Below: we find the house of my father's childhood. This is ul. Łucka 16. It still exists! (it's set back from the road - I assumed that it had already been demolished, but it's still here, albeit it will be demolished soon.) My father doesn't remember it from the 1920s, but does remember revisiting it with his older brother Zdzich in later years; their flat was on the fourth floor. As they opened the window, a cat that was resting on the ledge was pushed off and it fell into the courtyard. They rushed down fearing the worse - but the cat was fine, having landed on all fours.
Below: on to the Warsaw Uprising Museum for a very special celebration organised by Peter Chudy, a great supporter of Polish military history (and historians). Peter had persuaded Representative Marcy Kaptur, a congresswoman with Polish-American parents, to arrange for U.S. flags flown over the Capitol to be presented to veterans of the Warsaw Uprising, including my father, by members of the U.S. military stationed in Poland
My father poses with U.S. military personnel in the library of the Warsaw Uprising museum, clearly delighted! Diplomatically symbolic, very important to strengthen the ties between NATO members.
Dziadzio wants to show his grandson where he what on Godzina W ('W' hour - the moment the Uprising began). It was here, in a first-floor room on ul. Filtrowa 7, visible in the photo below. Here, 20 soldiers from Batalion Odwet awaited their orders and weapons - they never came.
And so, to fight on, the soldiers had to make their way across Pole Mokotowskie to the Polish-held barricades along ul. Polna, defended by Batalion Golski. My father made it across, traversing first the cabbage fields (now buildings of the Politechnika Warszawska) and then through what was coincidentally his secondary school from 1935 to 1937, on ul. Śniadeckich. By a further coincidence, that building now hosts Cafe Krem, where we ate lunch today.

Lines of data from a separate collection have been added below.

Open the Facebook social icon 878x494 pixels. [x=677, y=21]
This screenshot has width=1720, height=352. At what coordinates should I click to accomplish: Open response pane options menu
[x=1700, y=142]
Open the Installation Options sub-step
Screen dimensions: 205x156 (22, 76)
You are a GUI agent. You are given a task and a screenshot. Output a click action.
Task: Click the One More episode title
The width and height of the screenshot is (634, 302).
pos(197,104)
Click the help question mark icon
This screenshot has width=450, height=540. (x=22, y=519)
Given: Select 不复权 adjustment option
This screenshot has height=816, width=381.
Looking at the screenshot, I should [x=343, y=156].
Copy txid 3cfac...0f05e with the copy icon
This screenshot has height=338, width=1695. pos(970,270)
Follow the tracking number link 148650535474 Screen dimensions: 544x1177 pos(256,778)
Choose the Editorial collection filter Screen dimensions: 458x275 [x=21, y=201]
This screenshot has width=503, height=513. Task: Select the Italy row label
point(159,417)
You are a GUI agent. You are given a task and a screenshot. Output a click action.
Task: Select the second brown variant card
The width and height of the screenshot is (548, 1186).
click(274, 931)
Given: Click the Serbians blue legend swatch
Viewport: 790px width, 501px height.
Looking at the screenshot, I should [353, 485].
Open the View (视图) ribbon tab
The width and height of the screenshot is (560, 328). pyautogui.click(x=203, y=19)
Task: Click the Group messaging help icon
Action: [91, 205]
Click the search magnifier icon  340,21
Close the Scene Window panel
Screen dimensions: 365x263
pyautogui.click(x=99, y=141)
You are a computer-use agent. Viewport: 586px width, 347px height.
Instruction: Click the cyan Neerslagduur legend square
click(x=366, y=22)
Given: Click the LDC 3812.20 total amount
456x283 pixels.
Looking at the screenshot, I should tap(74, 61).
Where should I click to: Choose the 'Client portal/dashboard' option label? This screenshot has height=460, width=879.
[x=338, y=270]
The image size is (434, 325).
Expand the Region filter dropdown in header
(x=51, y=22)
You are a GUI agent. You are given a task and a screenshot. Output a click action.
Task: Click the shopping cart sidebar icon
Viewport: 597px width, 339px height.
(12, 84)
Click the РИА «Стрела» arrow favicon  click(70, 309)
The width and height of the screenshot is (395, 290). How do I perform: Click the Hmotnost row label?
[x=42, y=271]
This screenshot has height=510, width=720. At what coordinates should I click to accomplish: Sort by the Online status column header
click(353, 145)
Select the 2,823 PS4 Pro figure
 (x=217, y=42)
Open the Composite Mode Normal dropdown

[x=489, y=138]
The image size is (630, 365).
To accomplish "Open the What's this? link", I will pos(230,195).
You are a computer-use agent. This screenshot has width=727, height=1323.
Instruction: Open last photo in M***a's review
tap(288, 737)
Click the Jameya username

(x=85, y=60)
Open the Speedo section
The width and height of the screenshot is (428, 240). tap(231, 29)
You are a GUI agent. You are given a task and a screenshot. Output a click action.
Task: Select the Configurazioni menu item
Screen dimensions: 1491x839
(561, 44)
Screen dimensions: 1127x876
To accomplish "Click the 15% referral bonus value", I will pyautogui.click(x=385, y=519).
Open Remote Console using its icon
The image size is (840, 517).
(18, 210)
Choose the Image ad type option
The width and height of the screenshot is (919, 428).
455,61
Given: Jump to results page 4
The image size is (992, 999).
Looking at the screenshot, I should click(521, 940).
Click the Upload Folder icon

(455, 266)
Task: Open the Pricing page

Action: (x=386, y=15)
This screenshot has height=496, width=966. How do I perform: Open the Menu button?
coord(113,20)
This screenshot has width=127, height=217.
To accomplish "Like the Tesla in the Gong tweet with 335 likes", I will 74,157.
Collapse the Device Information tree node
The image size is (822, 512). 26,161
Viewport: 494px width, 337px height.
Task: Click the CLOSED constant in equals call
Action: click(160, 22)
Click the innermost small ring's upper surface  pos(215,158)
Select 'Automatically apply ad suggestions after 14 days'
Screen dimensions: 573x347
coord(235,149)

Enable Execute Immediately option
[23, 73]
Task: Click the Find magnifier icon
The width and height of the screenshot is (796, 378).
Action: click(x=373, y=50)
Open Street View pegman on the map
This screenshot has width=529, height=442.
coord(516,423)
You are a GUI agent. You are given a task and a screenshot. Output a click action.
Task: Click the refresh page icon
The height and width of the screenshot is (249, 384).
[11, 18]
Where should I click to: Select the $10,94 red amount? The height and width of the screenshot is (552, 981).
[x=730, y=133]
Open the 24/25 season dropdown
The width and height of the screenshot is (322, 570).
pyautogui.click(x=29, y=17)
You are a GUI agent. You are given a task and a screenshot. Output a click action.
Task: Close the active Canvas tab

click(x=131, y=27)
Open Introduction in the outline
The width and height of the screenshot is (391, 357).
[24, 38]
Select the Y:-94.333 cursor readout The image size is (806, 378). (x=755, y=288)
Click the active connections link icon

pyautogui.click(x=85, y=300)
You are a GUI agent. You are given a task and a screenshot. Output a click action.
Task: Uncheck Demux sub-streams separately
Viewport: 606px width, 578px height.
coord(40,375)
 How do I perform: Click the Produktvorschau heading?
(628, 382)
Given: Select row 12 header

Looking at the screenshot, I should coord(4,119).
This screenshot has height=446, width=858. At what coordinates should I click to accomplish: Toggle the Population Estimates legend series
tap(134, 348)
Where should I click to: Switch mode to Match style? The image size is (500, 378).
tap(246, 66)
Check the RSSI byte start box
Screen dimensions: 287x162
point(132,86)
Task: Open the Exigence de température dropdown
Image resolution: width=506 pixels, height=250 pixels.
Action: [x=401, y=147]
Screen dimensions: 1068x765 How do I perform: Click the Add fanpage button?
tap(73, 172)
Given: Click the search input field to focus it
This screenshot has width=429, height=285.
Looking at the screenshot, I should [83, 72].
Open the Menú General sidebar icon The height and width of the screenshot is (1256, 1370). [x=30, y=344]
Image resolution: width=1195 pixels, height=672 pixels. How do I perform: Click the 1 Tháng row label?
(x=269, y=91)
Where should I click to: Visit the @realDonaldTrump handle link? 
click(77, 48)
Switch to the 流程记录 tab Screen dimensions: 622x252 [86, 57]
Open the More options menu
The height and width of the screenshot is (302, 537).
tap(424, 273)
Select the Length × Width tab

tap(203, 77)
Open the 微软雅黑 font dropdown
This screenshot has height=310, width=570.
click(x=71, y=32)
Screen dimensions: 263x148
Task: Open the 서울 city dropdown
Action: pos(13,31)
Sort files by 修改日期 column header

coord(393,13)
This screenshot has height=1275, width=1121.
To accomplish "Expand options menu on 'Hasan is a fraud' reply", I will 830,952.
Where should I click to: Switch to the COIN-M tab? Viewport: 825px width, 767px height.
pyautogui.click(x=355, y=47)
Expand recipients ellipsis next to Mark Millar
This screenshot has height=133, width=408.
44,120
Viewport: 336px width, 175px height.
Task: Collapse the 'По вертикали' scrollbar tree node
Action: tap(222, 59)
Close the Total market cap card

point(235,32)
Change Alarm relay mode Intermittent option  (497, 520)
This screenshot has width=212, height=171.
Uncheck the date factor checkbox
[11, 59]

Below: looking for the rooms where my father manned the barricades along ul. Noakowskiego from 18 August to the end of the Uprising. Somewhere up there on the first floor, between staircase A and staircase B. Right across the road from the main Politechnika building, which was in German hands.
Below: we attended a commemoration in the Politechnika grounds. In the background, the white walls of ul. Noakowskiego 16. The Batalion Golski memorial is a sheet of armour penetrated by six shells and a section of tank track. Golski managed to destroy and disable a few German tanks early on in the Uprising, as a result, the Germans were wary of launching a headlong attack on the unit, fearing it was well-armed.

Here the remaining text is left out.